Are you really inadmissible?

When a Client comes to us after being advised by U.S. Customs & Border Protection or another entity that they require a waiver in order to overcome their inadmissibility, the first step that we always undertake is to ensure that a waiver really is required for the individual to accomplish what they are seeking. If we determine that a waiver is in fact necessary, we then discuss the merits of the waiver application itself with the client.

In matters relating to inadmissibility relating from a criminal incident, once we review the facts, we will want to review the associated criminal documents (police report, charging document, certificate of disposition, etc.), as well as the statute(s) that the individual was convicted under as it existed at the time of the conviction.
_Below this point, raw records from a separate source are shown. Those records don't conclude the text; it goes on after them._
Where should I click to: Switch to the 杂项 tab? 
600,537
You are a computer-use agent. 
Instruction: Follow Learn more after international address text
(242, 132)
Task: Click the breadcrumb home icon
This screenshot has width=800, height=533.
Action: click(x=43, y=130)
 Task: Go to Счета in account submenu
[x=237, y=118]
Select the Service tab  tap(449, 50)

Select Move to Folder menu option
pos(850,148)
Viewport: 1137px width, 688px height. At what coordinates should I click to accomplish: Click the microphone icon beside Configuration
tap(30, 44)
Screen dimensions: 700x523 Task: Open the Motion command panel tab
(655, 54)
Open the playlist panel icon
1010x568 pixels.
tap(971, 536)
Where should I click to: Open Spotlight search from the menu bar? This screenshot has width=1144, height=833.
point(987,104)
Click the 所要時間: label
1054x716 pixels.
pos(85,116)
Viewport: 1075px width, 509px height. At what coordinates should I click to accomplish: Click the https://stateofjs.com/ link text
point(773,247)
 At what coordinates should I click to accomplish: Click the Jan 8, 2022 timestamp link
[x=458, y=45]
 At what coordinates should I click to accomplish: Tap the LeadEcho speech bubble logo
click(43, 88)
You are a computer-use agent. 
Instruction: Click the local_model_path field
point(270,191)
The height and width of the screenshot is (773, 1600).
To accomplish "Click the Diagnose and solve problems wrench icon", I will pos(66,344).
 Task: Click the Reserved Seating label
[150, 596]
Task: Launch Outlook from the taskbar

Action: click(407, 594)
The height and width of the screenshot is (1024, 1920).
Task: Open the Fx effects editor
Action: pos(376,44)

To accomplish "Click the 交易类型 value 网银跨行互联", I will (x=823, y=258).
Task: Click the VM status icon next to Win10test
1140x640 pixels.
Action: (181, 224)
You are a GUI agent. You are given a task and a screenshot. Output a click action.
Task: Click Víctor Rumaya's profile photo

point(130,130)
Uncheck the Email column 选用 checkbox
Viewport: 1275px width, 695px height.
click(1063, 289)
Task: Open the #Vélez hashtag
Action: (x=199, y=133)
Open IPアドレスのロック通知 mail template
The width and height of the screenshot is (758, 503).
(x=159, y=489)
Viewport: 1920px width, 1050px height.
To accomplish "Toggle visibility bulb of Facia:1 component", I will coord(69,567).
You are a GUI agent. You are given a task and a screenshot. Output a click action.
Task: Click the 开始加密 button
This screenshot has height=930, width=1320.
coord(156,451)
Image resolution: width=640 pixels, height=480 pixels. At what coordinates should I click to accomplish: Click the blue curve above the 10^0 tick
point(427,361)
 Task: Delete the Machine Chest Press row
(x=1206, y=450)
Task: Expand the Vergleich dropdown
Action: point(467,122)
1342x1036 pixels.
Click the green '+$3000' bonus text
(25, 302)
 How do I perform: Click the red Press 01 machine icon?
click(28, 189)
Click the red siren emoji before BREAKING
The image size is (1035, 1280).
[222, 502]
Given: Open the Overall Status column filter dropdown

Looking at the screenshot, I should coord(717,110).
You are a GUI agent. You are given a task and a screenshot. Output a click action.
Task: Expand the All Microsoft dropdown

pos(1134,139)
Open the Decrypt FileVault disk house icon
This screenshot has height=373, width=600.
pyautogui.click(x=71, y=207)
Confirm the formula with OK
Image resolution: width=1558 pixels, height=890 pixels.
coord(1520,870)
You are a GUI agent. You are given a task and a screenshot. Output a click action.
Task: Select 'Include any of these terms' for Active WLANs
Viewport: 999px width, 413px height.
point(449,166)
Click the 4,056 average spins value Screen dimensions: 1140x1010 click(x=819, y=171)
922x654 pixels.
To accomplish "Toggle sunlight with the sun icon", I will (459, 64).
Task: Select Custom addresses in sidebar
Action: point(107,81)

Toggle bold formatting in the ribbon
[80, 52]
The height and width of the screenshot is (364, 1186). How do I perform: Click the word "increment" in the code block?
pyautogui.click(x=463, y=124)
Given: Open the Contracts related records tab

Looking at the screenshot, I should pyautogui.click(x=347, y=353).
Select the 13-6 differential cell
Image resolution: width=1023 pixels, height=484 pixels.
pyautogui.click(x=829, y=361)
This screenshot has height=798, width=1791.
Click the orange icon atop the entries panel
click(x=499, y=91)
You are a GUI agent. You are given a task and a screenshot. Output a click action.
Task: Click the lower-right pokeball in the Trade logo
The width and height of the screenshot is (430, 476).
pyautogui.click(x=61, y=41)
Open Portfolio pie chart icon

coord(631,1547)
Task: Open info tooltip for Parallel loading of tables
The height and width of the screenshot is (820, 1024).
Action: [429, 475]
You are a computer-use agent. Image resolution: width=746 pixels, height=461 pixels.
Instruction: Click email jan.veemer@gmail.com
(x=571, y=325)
Once we have all the information necessary, our firm reviews the following issues to determine whether or not the Client truly does require a waiver:

  • Does the Client actually have a "conviction" as defined under immigration law?
  • If the Client does have a conviction, does it render them inadmissible? (For example, if they are alleged to be inadmissible for a Crime Involving Moral Turpitude - is the conviction actually for a CIMT?)
  • If the Client does have a conviction rendering them inadmissible, do they qualify for any exceptions (Petty Offense Exception or Juvenile Exception) that would waive the inadmissibility?

If at any point during our analysis we find sufficient legal and factual grounds to determine that the Client is not inadmissible and therefore does not require a waiver, we would propose a strategy to the Client to prepare a submission to the appropriate agency demonstrating why they do not require a waiver.

What's the point of this review? Just because a foreign national has been told they require a waiver, they should still seek experienced legal counsel to confirm they do in fact require a waiver.